• **WHAT IS NEEDED**: With the line containing "Given: Select a" as the first line and the last line of the records as the final one, reproduce that range exactly.

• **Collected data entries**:
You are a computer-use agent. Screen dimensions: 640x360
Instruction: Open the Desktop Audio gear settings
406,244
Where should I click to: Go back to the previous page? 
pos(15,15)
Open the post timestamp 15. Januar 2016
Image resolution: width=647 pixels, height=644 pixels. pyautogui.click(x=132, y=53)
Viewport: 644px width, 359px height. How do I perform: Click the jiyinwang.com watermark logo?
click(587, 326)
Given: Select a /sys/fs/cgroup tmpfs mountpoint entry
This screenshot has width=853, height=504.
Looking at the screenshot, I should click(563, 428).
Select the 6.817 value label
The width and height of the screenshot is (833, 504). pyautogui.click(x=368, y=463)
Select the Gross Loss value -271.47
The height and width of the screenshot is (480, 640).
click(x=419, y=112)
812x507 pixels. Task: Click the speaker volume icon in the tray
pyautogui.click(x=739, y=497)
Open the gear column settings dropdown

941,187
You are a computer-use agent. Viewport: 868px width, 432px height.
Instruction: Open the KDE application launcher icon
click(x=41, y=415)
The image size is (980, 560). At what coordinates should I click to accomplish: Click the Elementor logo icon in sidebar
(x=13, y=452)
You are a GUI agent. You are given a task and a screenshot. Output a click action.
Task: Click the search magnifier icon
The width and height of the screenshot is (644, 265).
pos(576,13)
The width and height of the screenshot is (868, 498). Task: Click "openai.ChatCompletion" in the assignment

• **REPLY**:
Given: Select a /sys/fs/cgroup tmpfs mountpoint entry
This screenshot has width=853, height=504.
Looking at the screenshot, I should click(563, 428).
Select the 6.817 value label
The width and height of the screenshot is (833, 504). pyautogui.click(x=368, y=463)
Select the Gross Loss value -271.47
The height and width of the screenshot is (480, 640).
click(x=419, y=112)
812x507 pixels. Task: Click the speaker volume icon in the tray
pyautogui.click(x=739, y=497)
Open the gear column settings dropdown

941,187
You are a computer-use agent. Viewport: 868px width, 432px height.
Instruction: Open the KDE application launcher icon
click(x=41, y=415)
The image size is (980, 560). At what coordinates should I click to accomplish: Click the Elementor logo icon in sidebar
(x=13, y=452)
You are a GUI agent. You are given a task and a screenshot. Output a click action.
Task: Click the search magnifier icon
The width and height of the screenshot is (644, 265).
pos(576,13)
The width and height of the screenshot is (868, 498). Task: Click "openai.ChatCompletion" in the assignment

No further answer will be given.